Случай второй: виновата как раз эпоха. Автор замолкает не только потому, что чувствует невозможность или прямую опасность публикации лучших текстов (иногда в этих случаях он начинает писать в стол, но тогда хоть некоторые современники знают о сокрытых шедеврах), но потому, что не во всякое время можно сочинять стихи и даже прозу. «А просто мне петь не хочется под звон тюремных ключей». Одни — как Блок — с особенной остротой чувствуют перелом в эпохе, другие — как большинство прозаиков девяностых — подспудно ощущают, что литература (не только их собственная, но и вообще любая) никому больше не нужна. Чаще всего это приводит к долгому творческому молчанию и неизбежной депрессии, но из этого состояния можно по крайней мере вернуться. Скажем, Юрий Вяземский — первоклассный дебютант восьмидесятых, только что выпустивший книгу тогдашней своей прозы и продемонстрировавший действительно редкий уровень при всем молодом радикализме и явных сюжетных натяжках, — вернулся к художественной литературе лишь через двадцать лет. В чем тут было дело — сказать трудно, сам Вяземский объясняет это необходимостью пройти серьезную научную школу и сформулировать сначала собственное мировоззрение, а потом писать; но думаю, что автору его масштаба попросту требовалась среда, воздух. Сейчас он почувствовал, что слово опять что-то весит, и стал писать огромный евангельский цикл, начатый «Сладкими весенними баккуротами». В каком-то смысле та же история произошла с Александром Тереховым — его возвращение в литературу совпало с усиливающимся ощущением застоя и даже гнета, но именно в этих условиях литература опять нужна и значима.

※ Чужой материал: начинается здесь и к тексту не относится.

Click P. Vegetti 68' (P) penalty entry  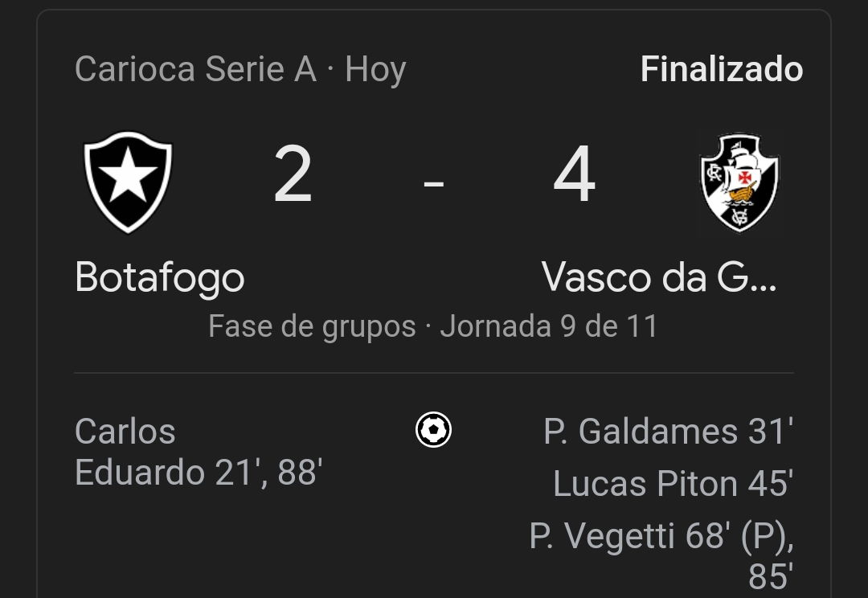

Но есть и третий случай, наиболее интересный. Автор начинает разрабатывать некую тему — но не может ее завершить, пока она не завершится в реальности; пытается предсказать, как повернется жизнь, — но жизнь непредсказуема. Думаю, в основе своей случай Гоголя именно такой: писать он вроде бы не перестал, но художество как таковое прекратилось, поскольку тема, на которую он замахнулся, не получила еще подлинного развития. Помещичья, она же усадебная проза расцвела двадцать лет спустя. Пришли те новые люди, при которых конфликт отцов и детей обозначился внятно. Даже Обломов, которого Гоголь уже вполне внятно обрисовал в Тентетникове, немыслим без Штольца — а Штольцем в сороковые еще не пахло. Пелевин, да простится мне упоминание современного автора в одном ряду с классиком (но не сомневаюсь, что в этом ряду он и будет стоять), сформулировал однажды, во время своего пятилетнего молчания: «Для писателя не писать так же важно, как и писать». И новые вещи Пелевина смогли появиться только после того, как завершился очередной этап местной истории: в самом деле, по самой природе своего дарования Пелевин лучше всего разделывается с отжившим, а когда пишет о том, что рядом, — получается фельетонно и каламбурно. В ближайшие несколько лет мы прочтем шедевр, сопоставимый с «Чапаевым и Пустотой».